Page:
Missing Note: Lower thresholds are more strict about missing values.

5. Enable Visualizations

Environment Variable: DATA_PROFILER_ENABLE_VISUALIZATIONS

Type: Boolean

Default: True

Description: Whether to enable visualization generation during profiling. Visualizations include histograms, correlation matrices, and distribution plots.

Values:

true - Enable visualizations (default)
false - Disable visualizations

Example:

export DATA_PROFILER_ENABLE_VISUALIZATIONS=true

Visualization Note: Visualizations improve analysis but may slow down profiling.

6. Max Unique Values Categorical

Environment Variable: DATA_PROFILER_MAX_UNIQUE_VALUES_CATEGORICAL

Type: Integer

Default: 50

Description: Maximum number of unique values for categorical analysis. Columns with more unique values are treated as text rather than categorical.

Common Values:

20 - Small categorical threshold
50 - Standard categorical threshold (default)
100 - Large categorical threshold
200 - Very large categorical threshold

Example:

export DATA_PROFILER_MAX_UNIQUE_VALUES_CATEGORICAL=100

Categorical Note: Higher values allow more categories but may impact performance.

Usage Examples

Example 1: Basic Environment Configuration

# Set basic data profiling parameters
export DATA_PROFILER_DEFAULT_PROFILE_LEVEL=standard
export DATA_PROFILER_OUTLIER_STD_THRESHOLD=3.0
export DATA_PROFILER_CORRELATION_THRESHOLD=0.7
export DATA_PROFILER_MISSING_THRESHOLD=0.5
export DATA_PROFILER_ENABLE_VISUALIZATIONS=true
export DATA_PROFILER_MAX_UNIQUE_VALUES_CATEGORICAL=50

# Run your application
python app.py

Example 2: Comprehensive Analysis Configuration

# Optimized for comprehensive data analysis
export DATA_PROFILER_DEFAULT_PROFILE_LEVEL=comprehensive
export DATA_PROFILER_OUTLIER_STD_THRESHOLD=2.5
export DATA_PROFILER_CORRELATION_THRESHOLD=0.8
export DATA_PROFILER_MISSING_THRESHOLD=0.3
export DATA_PROFILER_ENABLE_VISUALIZATIONS=true
export DATA_PROFILER_MAX_UNIQUE_VALUES_CATEGORICAL=100

Example 3: Development Configuration

# Development-friendly settings
export DATA_PROFILER_DEFAULT_PROFILE_LEVEL=basic
export DATA_PROFILER_OUTLIER_STD_THRESHOLD=3.0
export DATA_PROFILER_CORRELATION_THRESHOLD=0.7
export DATA_PROFILER_MISSING_THRESHOLD=0.5
export DATA_PROFILER_ENABLE_VISUALIZATIONS=false
export DATA_PROFILER_MAX_UNIQUE_VALUES_CATEGORICAL=20

Example 4: Programmatic Configuration

from aiecs.tools.statistics.data_profiler_tool import DataProfilerTool

# Initialize with custom configuration
data_profiler = DataProfilerTool(config={
    'default_profile_level': 'standard',
    'outlier_std_threshold': 3.0,
    'correlation_threshold': 0.7,
    'missing_threshold': 0.5,
    'enable_visualizations': True,
    'max_unique_values_categorical': 50
})

Source material:
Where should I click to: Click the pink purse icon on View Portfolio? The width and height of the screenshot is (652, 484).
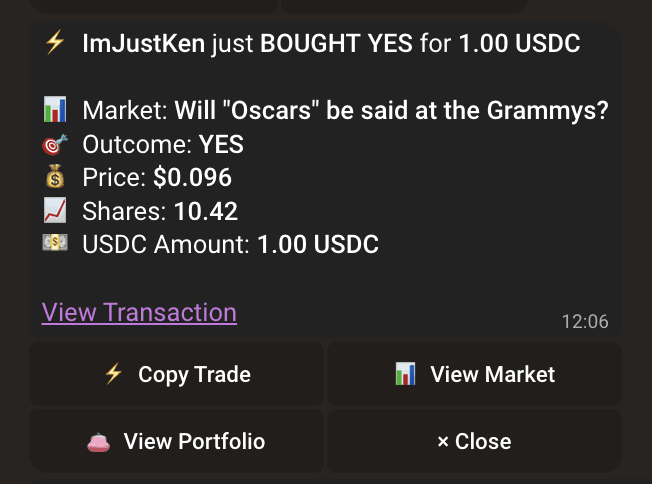[x=99, y=442]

Instructions for the task:
Set down the passage of the data profiler settings text above that lies between "Environment Variable: DATA_PROFILER_ENABLE_VISUALIZATIONS" and "Enable visualizations (default)", inclusive, copying it word for word.

The answer:
Environment Variable: DATA_PROFILER_ENABLE_VISUALIZATIONS

Type: Boolean

Default: True

Description: Whether to enable visualization generation during profiling. Visualizations include histograms, correlation matrices, and distribution plots.

Values:

true - Enable visualizations (default)